| Outcome | Probability | Yes Bid | Yes Ask | 24h Change | Volume | |
|---|---|---|---|---|---|---|
| Colombia wins by over 2.5 runs | 0% | 1¢ | 99¢ | — | $0 | Trade → |
| Canada wins by over 2.5 runs | 0% | 1¢ | 99¢ | — | $0 | Trade → |
| Colombia wins by over 1.5 runs | 0% | 1¢ | 99¢ | — | $0 | Trade → |
| Canada wins by over 1.5 runs | 0% | 1¢ | 99¢ | — | $0 | Trade → |
This market asks how the run differential between Colombia and Canada will shape up after the first five innings of their game. It matters for traders who want to express a view specifically on early-game performance and starting-pitcher impact rather than the full-game result.

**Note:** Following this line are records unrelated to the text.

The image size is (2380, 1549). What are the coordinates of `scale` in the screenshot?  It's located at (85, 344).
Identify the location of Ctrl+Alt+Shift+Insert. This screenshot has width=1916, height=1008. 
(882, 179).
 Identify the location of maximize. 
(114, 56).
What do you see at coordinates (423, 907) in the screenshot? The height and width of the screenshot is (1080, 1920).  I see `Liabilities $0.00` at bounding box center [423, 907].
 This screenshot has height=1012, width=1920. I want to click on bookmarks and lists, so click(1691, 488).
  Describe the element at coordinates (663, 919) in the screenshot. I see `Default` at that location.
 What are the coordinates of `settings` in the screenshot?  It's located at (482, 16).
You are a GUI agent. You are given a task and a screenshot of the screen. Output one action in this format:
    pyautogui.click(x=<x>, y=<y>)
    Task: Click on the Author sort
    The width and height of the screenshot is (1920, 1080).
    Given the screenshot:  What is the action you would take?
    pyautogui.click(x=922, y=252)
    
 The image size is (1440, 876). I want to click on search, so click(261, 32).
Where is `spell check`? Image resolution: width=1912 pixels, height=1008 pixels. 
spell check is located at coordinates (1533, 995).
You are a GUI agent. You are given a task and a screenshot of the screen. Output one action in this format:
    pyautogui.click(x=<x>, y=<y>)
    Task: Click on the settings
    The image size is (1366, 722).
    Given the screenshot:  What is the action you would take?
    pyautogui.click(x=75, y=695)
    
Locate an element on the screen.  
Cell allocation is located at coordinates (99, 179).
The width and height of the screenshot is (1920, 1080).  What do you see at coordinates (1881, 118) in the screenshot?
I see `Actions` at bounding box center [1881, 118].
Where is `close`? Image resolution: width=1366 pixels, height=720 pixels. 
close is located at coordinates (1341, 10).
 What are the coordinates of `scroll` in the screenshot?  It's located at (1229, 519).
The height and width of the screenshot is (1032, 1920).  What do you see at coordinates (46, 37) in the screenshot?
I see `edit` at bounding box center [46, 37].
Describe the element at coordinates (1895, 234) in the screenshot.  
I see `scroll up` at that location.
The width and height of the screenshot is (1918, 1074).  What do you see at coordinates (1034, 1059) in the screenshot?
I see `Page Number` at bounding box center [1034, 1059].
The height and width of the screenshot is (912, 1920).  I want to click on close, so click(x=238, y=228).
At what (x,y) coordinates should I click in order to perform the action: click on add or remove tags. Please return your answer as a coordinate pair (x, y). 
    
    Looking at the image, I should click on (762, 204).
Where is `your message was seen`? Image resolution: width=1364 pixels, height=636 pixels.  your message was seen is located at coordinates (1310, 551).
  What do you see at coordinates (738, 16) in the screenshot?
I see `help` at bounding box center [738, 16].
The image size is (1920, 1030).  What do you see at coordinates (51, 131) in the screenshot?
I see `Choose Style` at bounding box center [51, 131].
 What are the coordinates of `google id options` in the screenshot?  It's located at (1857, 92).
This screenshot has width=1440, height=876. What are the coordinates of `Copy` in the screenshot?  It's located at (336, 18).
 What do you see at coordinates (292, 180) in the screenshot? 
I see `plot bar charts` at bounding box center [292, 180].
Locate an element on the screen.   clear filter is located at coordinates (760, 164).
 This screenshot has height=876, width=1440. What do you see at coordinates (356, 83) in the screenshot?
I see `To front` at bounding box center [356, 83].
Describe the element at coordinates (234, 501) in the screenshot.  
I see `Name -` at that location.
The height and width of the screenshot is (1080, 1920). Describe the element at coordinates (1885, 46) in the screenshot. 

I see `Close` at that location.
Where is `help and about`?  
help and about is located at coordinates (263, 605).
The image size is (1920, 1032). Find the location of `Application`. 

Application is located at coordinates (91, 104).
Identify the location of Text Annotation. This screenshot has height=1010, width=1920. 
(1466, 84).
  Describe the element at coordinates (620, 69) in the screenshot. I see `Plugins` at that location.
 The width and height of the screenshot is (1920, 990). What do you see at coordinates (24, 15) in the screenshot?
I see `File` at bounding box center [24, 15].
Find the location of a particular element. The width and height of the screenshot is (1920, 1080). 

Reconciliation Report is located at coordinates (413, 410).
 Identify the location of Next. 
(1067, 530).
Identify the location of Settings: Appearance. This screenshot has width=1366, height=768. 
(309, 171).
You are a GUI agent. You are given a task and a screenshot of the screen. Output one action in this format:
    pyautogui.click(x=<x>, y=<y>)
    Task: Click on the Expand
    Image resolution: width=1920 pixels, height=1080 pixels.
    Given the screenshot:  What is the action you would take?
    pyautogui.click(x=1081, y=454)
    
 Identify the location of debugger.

Colombia and Canada meet on the international baseball stage with different player pools and recent development trajectories; Canada frequently draws from North American professional systems while Colombia has produced increasingly competitive players through domestic and regional pathways. In single-game markets like a first-five-innings spread, team selection and the announced starting pitchers typically matter more than longer-term form.
Market prices reflect the consensus view of traders about how the first five innings will play out and will move as lineups, starters, weather, and other pregame information arrive. Use those prices as indicators of collective expectations, and re-evaluate positions as new information arrives before first pitch.
The precise close time is set by the exchange and will typically be at or shortly before the game’s first pitch; because this market is listed as closing TBD, check the KALSHI contract page for the confirmed trading cutoff once the game time is finalized.
The four outcomes correspond to the specific spread thresholds and sides that KALSHI configured for this contract (for example, different run-differential buckets or each team covering a spread); consult the contract description on the event page to see the exact numeric breaks and which outcome maps to each spread interval.
Resolution follows the exchange’s settlement rules stated on the contract: many first-five-innings markets require five completed innings to determine the spread, while others reference the official scorer or may void; check the KALSHI contract terms for the definitive resolution procedure for this event.
Early runs and big innings (home runs, multi-run rallies), an unusually quick removal of a starter, defensive errors, or a weather delay that shortens play will all have outsized effects on a first-five-innings spread because the market focuses only on that initial segment of the game.
Announced starters and any late changes are critical inputs: a stronger-than-expected starter typically favors the team’s side of the spread for the first five innings, while a scratch or an unexpected bullpen start can materially alter expected scoring in that window—monitor official lineup and starter announcements closely and adjust positions before trading closes.